CB-pDCs show key functional features resembling primary pDCs. Unprimed and primed sorted CB-pDCs as well as primary pDCs were activated by TLR9 or TLR7 agonists for 24 hrs. (A) Quantification of pan-IFN-ɑ release in supernatant. (B) Representative flow cytometry dot plots showing expression of intracellular IFN-ɑ2 after 6 hrs (from CD45⁺CD123⁺CD303⁺) of 2 independent experiments. (C) Quantification of IFN-λ1, TNF-ɑ, CCL5, and IFN-β in supernatant. (D) Overlaid histograms comparing expression of activation markers on the surface of the different pDC types. (E) Quantification of marker expression on the surface of pDCs (from CD45⁺CD123⁺CD303⁺). (F) Scheme illustrating the set-up of pDC-NK cell co-culture assay. (G) Quantification of IFN-ɣ in supernatant upon co-culture of NK cells with CB-pDCs or pDCs. (H) Overlaid histograms showing activation marker expression on NK cells upon co-culture with CB-pDCs. (I) Quantification of activation marker expression on NK cells (from CD45⁺CD56⁺CD123^-) upon co-culture with pDCs.
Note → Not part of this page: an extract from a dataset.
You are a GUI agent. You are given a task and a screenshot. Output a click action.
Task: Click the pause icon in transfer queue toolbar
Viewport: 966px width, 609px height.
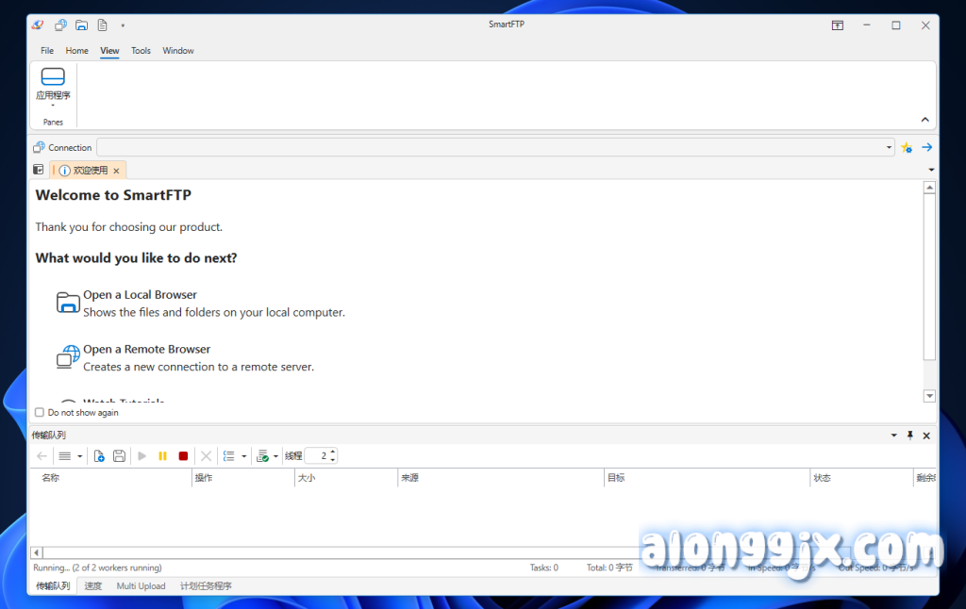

Results are shown as mean ± SEM of 2 independent experiments, (A, C, E) 6 independent CB donors and 4 independent primary pDC donors and (G, I) 5 independent CB donors, 4 independent pDC donors and 4 independent NK cell donors are depicted. *p<0.05; **p<0.01, ***p<0.001, ****p<0.0001, (A, C, E) two-way ANOVA or (G, I) one-way ANOVA with Tukey’s post-hoc test. See also Supplementary Figure S3 .